**EXERCISES TO COMPLETE:**
• 1. Name every piece of haying equipment that Chevaux says had to be purchased, according to the forum thread on growing your own fodder.
• 2. Pick up the forum thread on growing your own fodder after its final sentence and keep it going.

**DOCUMENT EXTRACT:**
------------------------------

# Growing your own fodder?



## jaydee (May 10, 2012)

Depends on what you'd want to grow and what sort of soil and weather conditions you have. Also if you'd have to use a contractor or if you have your own machinery


----------



## Chevaux (Jun 27, 2012)

Like Jaydee says - it depends. Where we live, we have approximately 30 acres that we cut for hay (I've got 4 horses). There will be fluctuations in the quantity of hay we get off the fields based on the growing season. I do the haying by myself which required purchase of equipment like mower, rake, baler and automatic bale wagon (some new; some used - either way, dollars were involved); skill in maintaining and repairing said equipment (I'm still on the learning curve with that one) and the ability to dedicate time to getting the hay cut, baled, picked up and stacked (there's frequently narrow windows of opportunity with haying because of weather - specifically rain which is not your friend after the hay has been cut).

------------------------------

**SUPPLIED INFORMATION:**

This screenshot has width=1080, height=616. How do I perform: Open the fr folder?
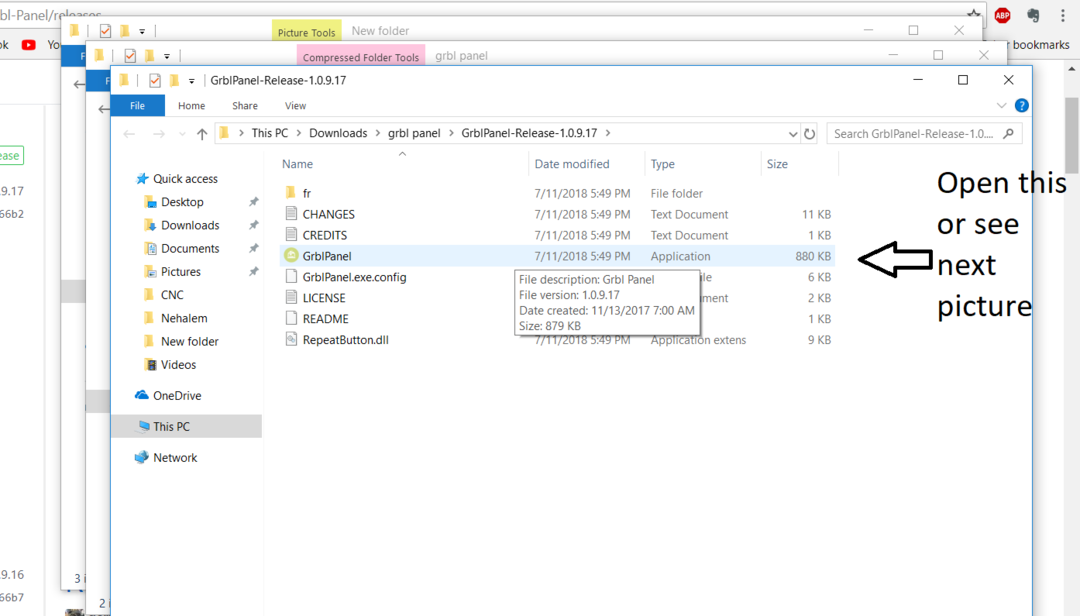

------------------------------

**IN RESPONSE:**
• 1. Mower, rake, baler, automatic bale wagon

• 2.
----------



## Left Hand Percherons (Feb 1, 2011)

Fodder is not a traditional crop. You grow it indoors on grow trays with an elaborate water and lighting system. Do your research. It's not as attractive as it's made out to be. You have to feed approximately 5X the fodder to make the equivalent hay. (fodder is about 85% by weight water while hay is usually less than 10%) Say you feed 20# of hay a day per horse, that would be 100# of fodder. 5 horses, that's 500# a day. A typical "biscuit" (tray) is 13#. If you only fed fodder and no hay, that would be 38 trays a day. Average 5-7 days germination, you would have 228 in production at any given time.


----------



## jaydee (May 10, 2012)

I wasn't understanding that the OP meant hydroponic fodder but some sort of harvestable horse feed - also called fodder (at least it is in the UK)


----------



## Left Hand Percherons (Feb 1, 2011)

I realize as well that fodder can mean other things. If however the OP did mean fodder make from cereal grain residue is that the best thing to be feeding (we're talking 5 horses not 100 feeder calves)? If we are making fodder out of hays, why not feed hay? With all the misinformation about (hydroponic) fodder out there, I'm going to immediately think that's what people are talking about.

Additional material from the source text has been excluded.